Marfrig and Minerva the two protein production and processing giants, from Brazil, and which dominate a significant share to the global market have agreed to concentrate in different spheres of the market, in a deal that has shaken the whole industry.
Meatpacker Marfrig has agreed to sell 16 slaughtering plants to rival Minerva for 7.5 billion Reais (US$1.54 billion) in a deal that will significantly change its profile in South America, according to a securities filing.
With the sale, Marfrig, which also controls U.S.-based National Beef and BRF SA in Brazil, will retain only its larger-scale industrial facilities in the region in a bid to focus on production of processed meat products.
The move marks a shift away from a commoditized business model for Marfrig while competitor Minerva, one of South America's largest beef exporters, goes in the opposite direction.
A spokeswoman for Marfrig said the plan is to focus on sale of higher-value branded processed meat products and premium fresh cuts in South America.
She said the plants being sold represent some 40% of Marfrig's sales in South America.

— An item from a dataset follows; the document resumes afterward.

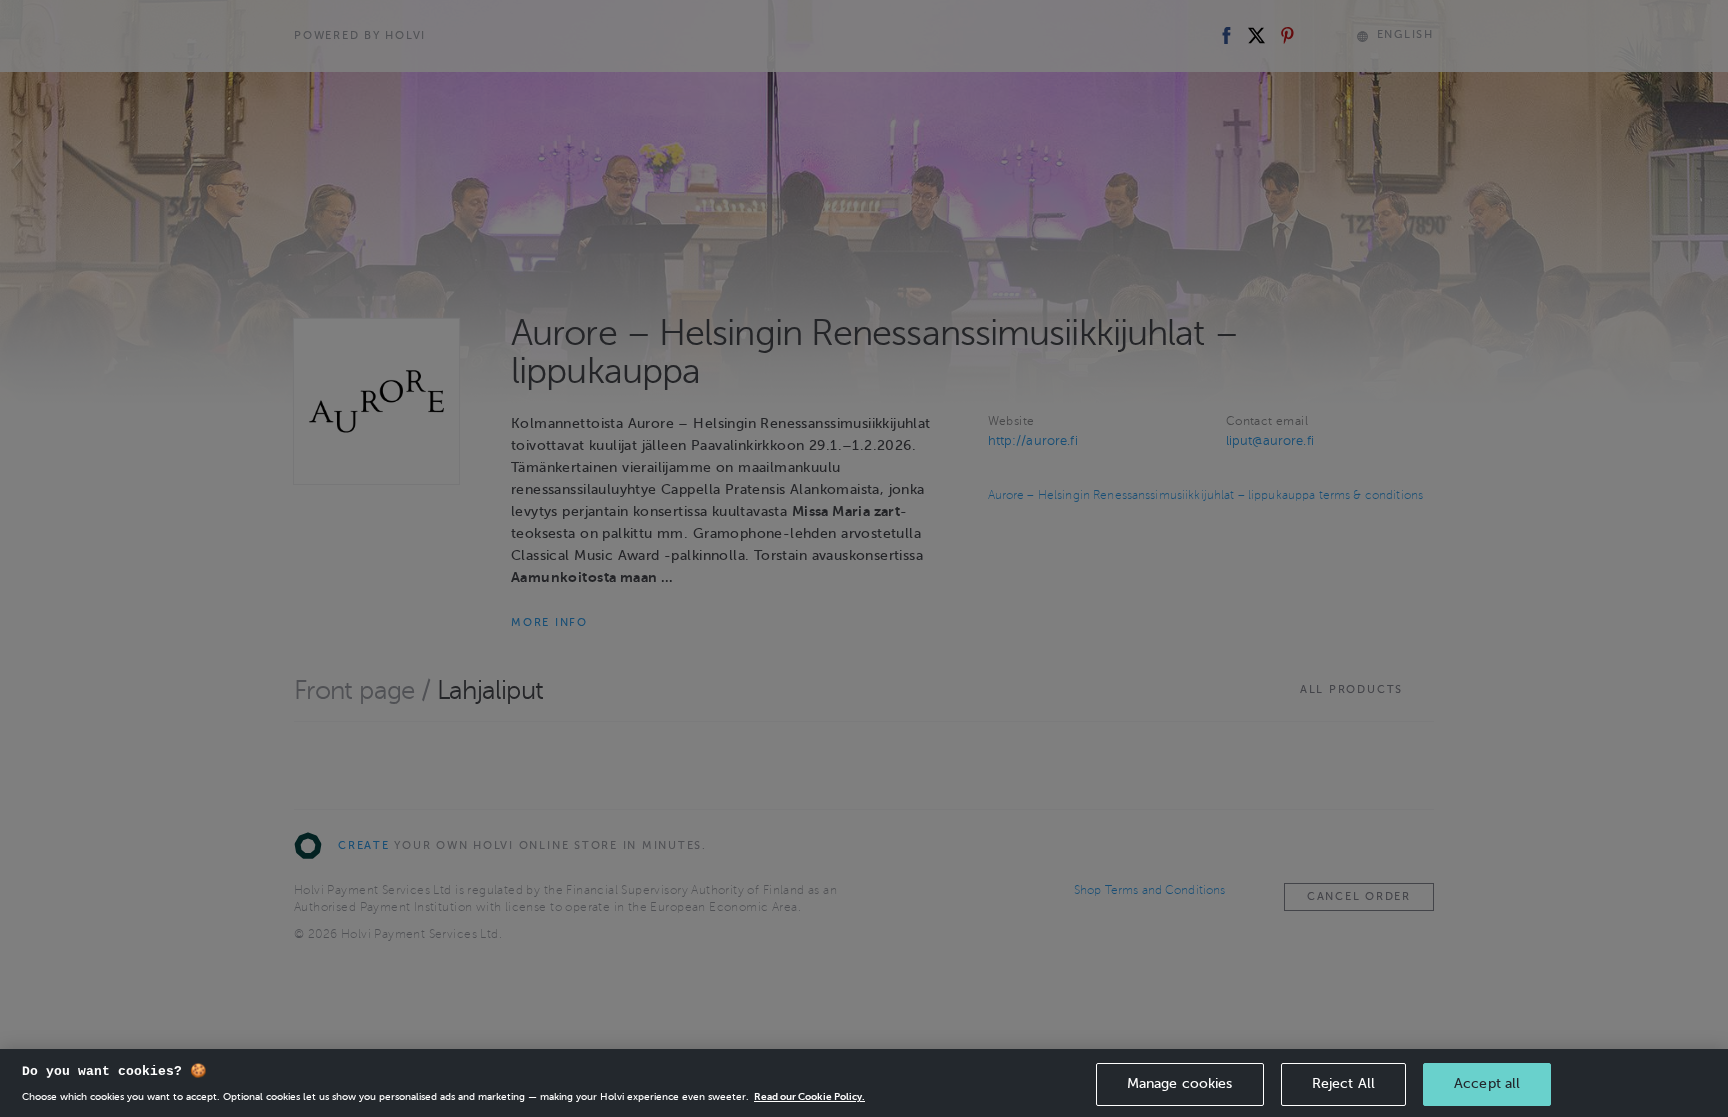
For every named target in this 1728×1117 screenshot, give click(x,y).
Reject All (1343, 1083)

The units being divested, including three currently idled, are located in Chile, Brazil, Argentina and Uruguay, Marfrig said in the securities filing. Most process cattle while one in Chile processes lamb.
Marfrig said it had received a down payment of 1.5 billion Reais, with the remainder to be paid at the deal's closing date, which is still unconfirmed pending shareholder and regulatory approvals.
Minerva said in a separate filing it had received a firm financing commitment from J.P. Morgan.